Question
A cylindrical barrel with a diameter of 2 feet contains collected rainwater, as shown in the figure above. The water drains out through a valve (not shown) at the bottom of the barrel. The rate of change of the height h of the water in the barrel with respect to time t is modeled by \(\frac{dh}{dt}=-\frac{1}{10}\sqrt{h},\) where h is measured in feet and
t is measured in seconds. (The volume V of a cylinder with radius r and height h is V = πr2h.)
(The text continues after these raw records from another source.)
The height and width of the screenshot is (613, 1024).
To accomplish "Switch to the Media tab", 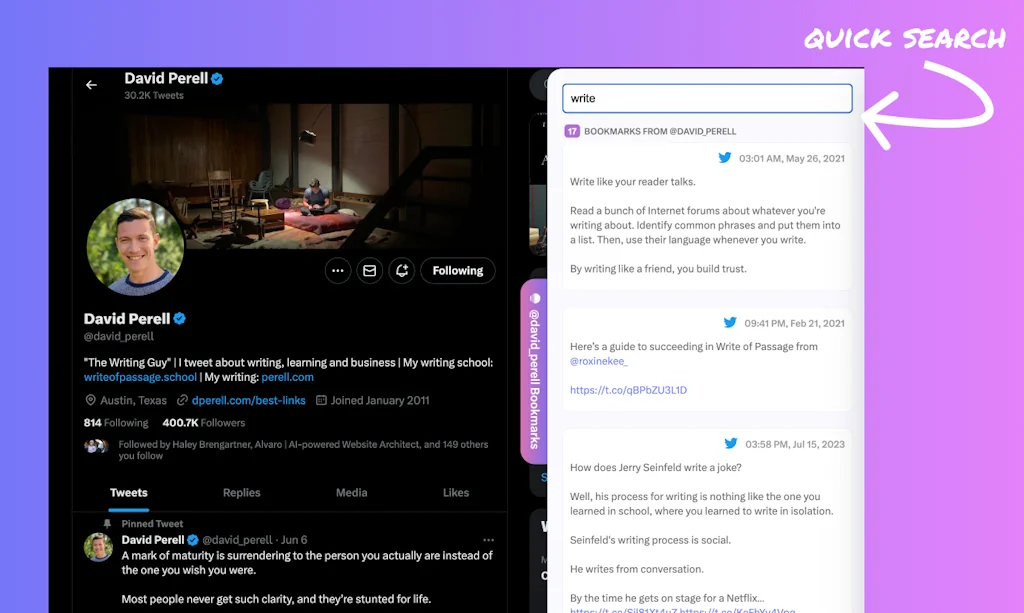I will [x=351, y=492].
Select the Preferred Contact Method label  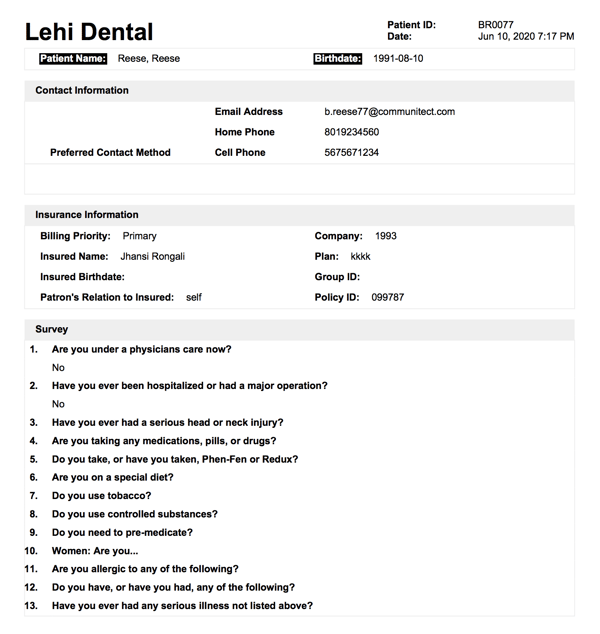[110, 153]
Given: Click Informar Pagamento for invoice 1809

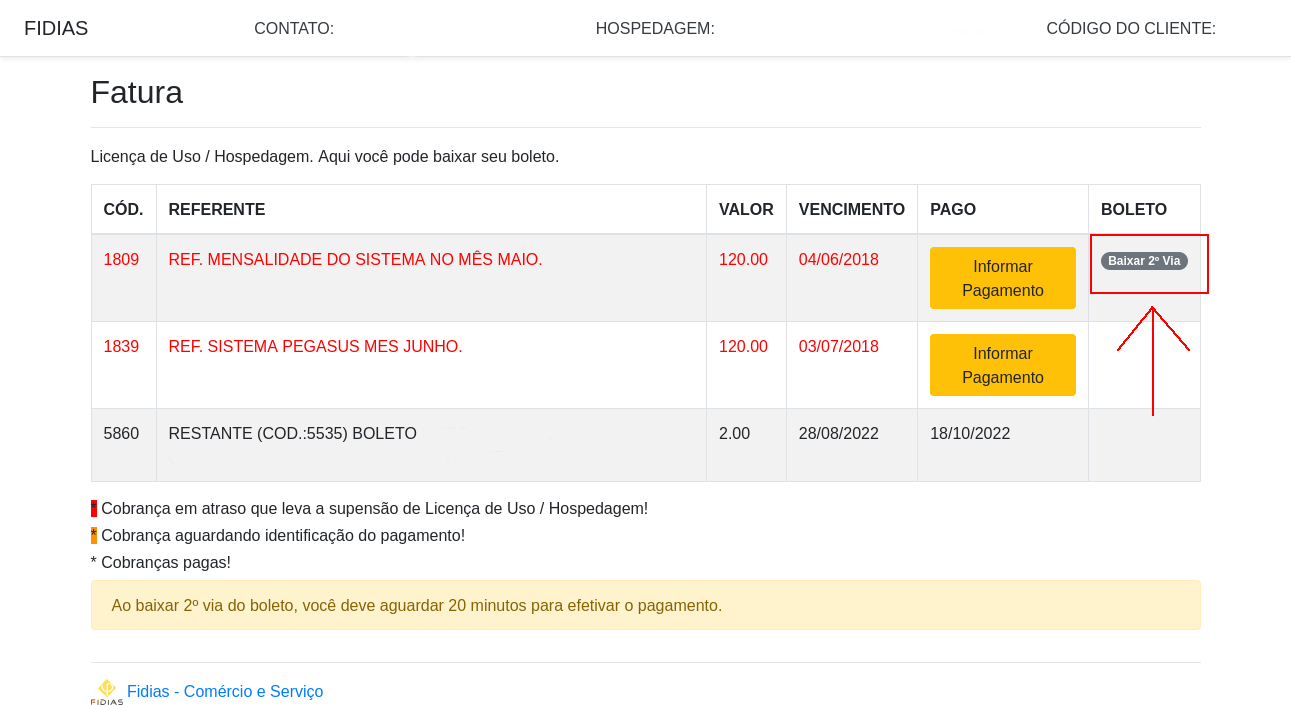Looking at the screenshot, I should pyautogui.click(x=1002, y=277).
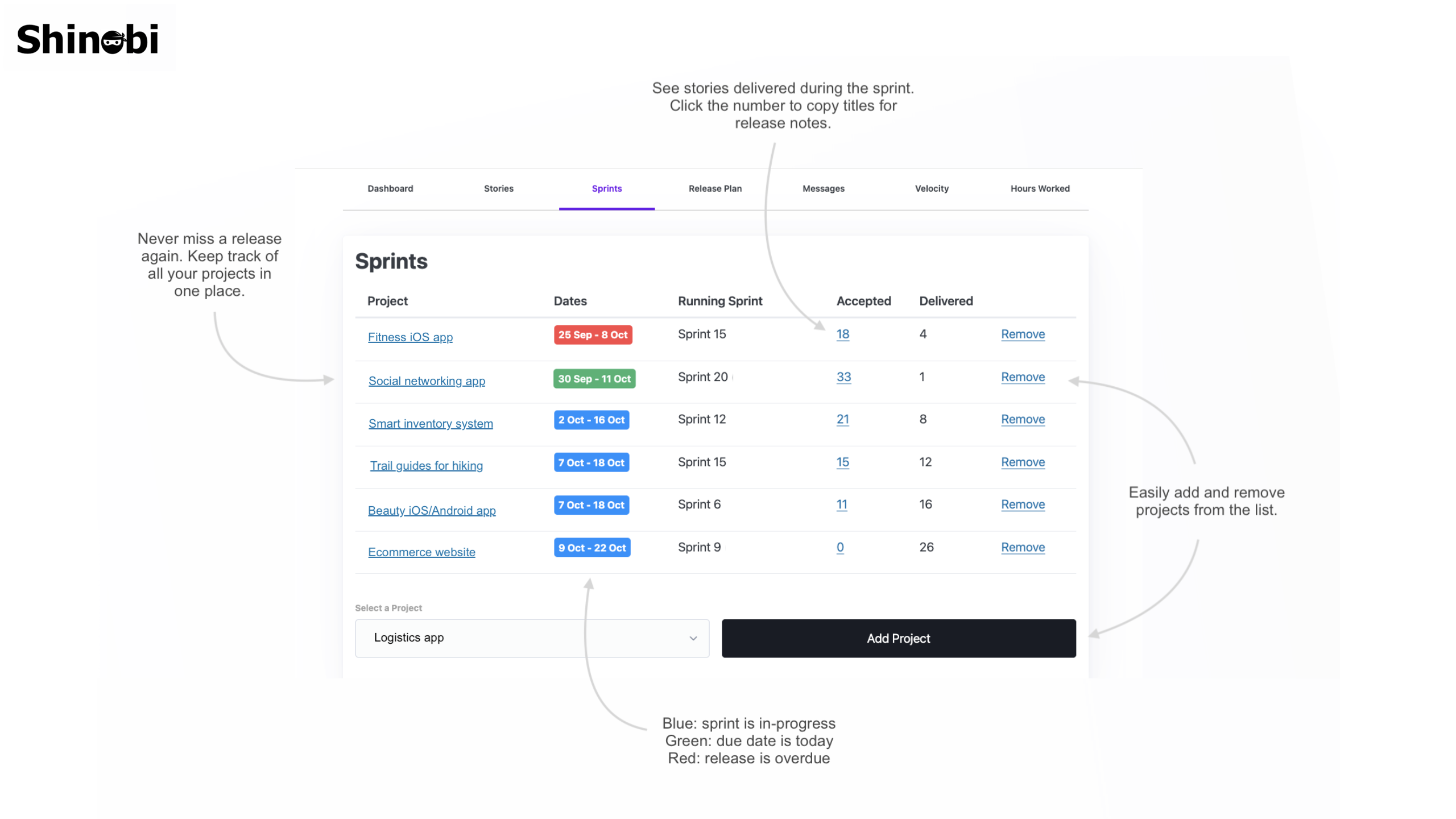This screenshot has width=1456, height=819.
Task: Open the Hours Worked tab
Action: point(1040,188)
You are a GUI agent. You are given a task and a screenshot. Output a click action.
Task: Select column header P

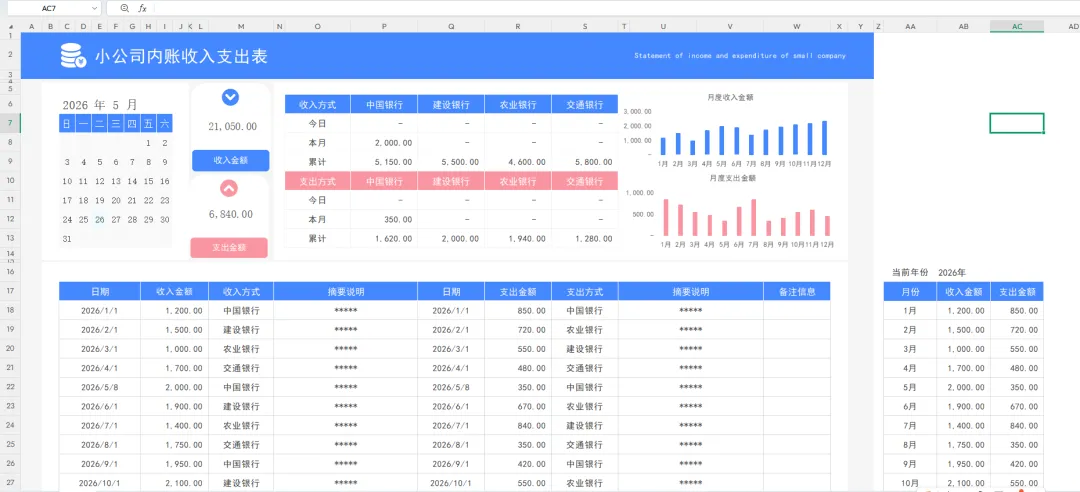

(a) Find the rate of change of the volume of water in the barrel with respect to time when the height of the water is 4 feet. Indicate units of measure.
(b) When the height of the water is 3 feet, is the rate of change of the height of the water with respect to time increasing or decreasing? Explain your reasoning.
(c) At time t = 0 seconds, the height of the water is 5 feet. Use separation of variables to find an expression for h in terms of t.
Answer/Explanation
Ans:
(a) \(V = \pi r^{2}h=\pi (1)^{2}h=\pi h\)
\(\frac{dV}{dt}|_{h=4}=\pi \frac{dh}{dt}|_{h=4}=\pi \left ( -\frac{1}{10}\sqrt{4} \right )=-\frac{\pi }{5}\) cubic feet per second
(b) \(\frac{d^{2}h}{dt^{2}}=-\frac{1}{20\sqrt{h}}\cdot \frac{dh}{dt}=-\frac{1}{20\sqrt{h}}\cdot \left ( -\frac{1}{10} \sqrt{h}\right )=\frac{1}{200}\)
Because \(\frac{d^{2}h}{dt^{2}}=\frac{1}{200}>0\) for h > 0, the rate of change of the height is increasing when the height of the water is 3 feet.
(c) \(\frac{dh}{\sqrt{h}}=-\frac{1}{10}dt\)
\(\int \frac{dh}{\sqrt{h}}=\int -\frac{1}{10}dt\)
\(2\sqrt{h}=-\frac{1}{10}t+C\)
\(2\sqrt{5}=-\frac{1}{10}\cdot 0+C\Rightarrow C = 2\sqrt{5}\)
\(2\sqrt{h}=-\frac{1}{10}t+2\sqrt{5}\)
\(h(t)=\left ( -\frac{1}{20}t+\sqrt{5} \right )^{2}\)
Question
Let f(x) = e2x . Let R be the region in the first quadrant bounded by the graph of f, the coordinate axes, and the vertical line x = k, where k > 0. The region R is shown in the figure above.
(a) Write, but do not evaluate, an expression involving an integral that gives the perimeter of R in terms of k.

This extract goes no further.